= AIM OF THE EXERCISE =
Return each line of the records below that contains the string "Open", matching case exactly.

Saved records
□ □ □ □
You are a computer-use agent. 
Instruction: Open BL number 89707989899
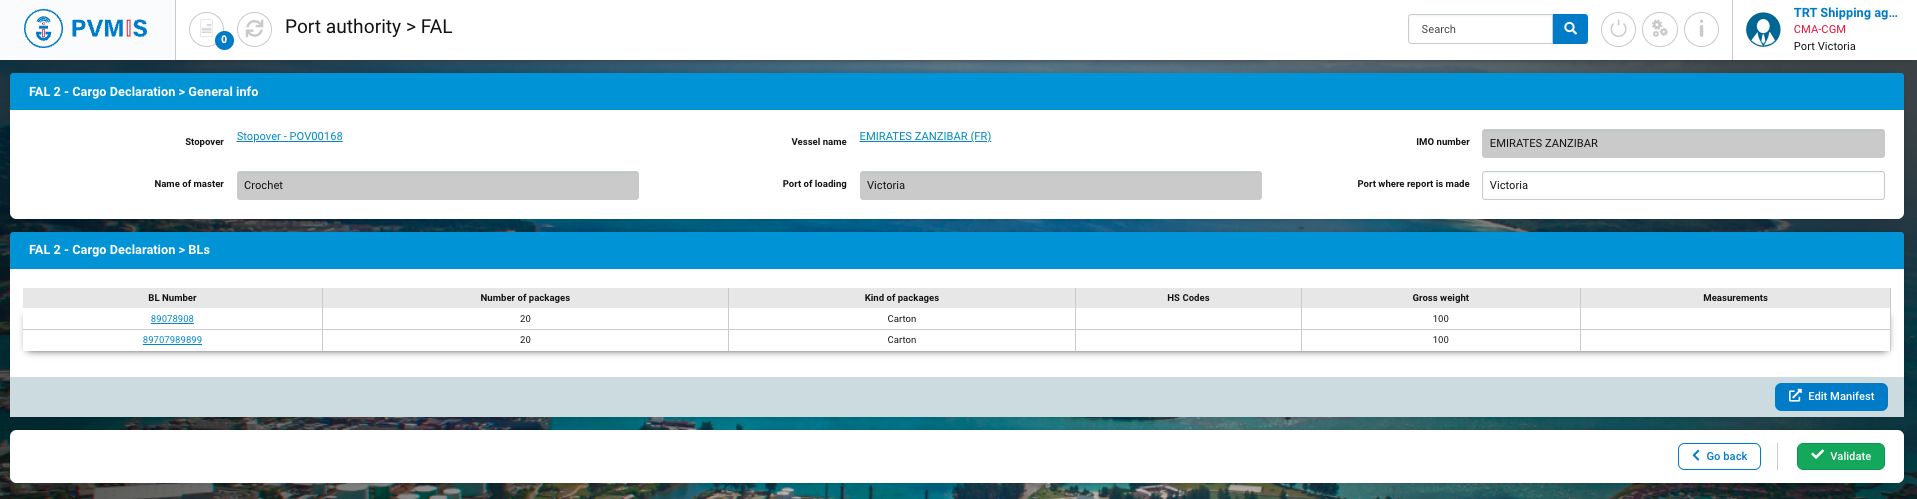(172, 340)
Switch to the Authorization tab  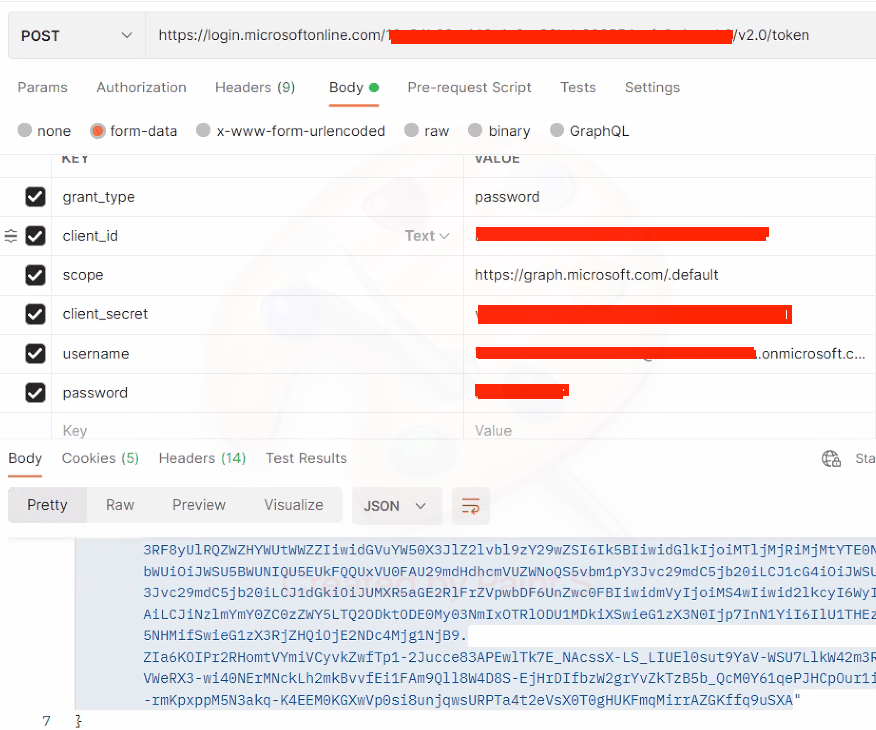tap(140, 87)
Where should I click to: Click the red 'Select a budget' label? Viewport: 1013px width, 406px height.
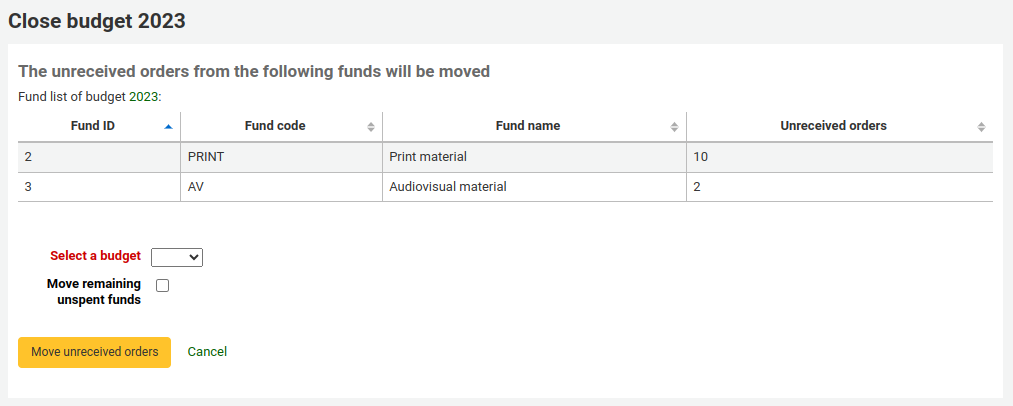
□ □ □ □
= WRITTEN SOLUTION =
Instruction: Open BL number 89707989899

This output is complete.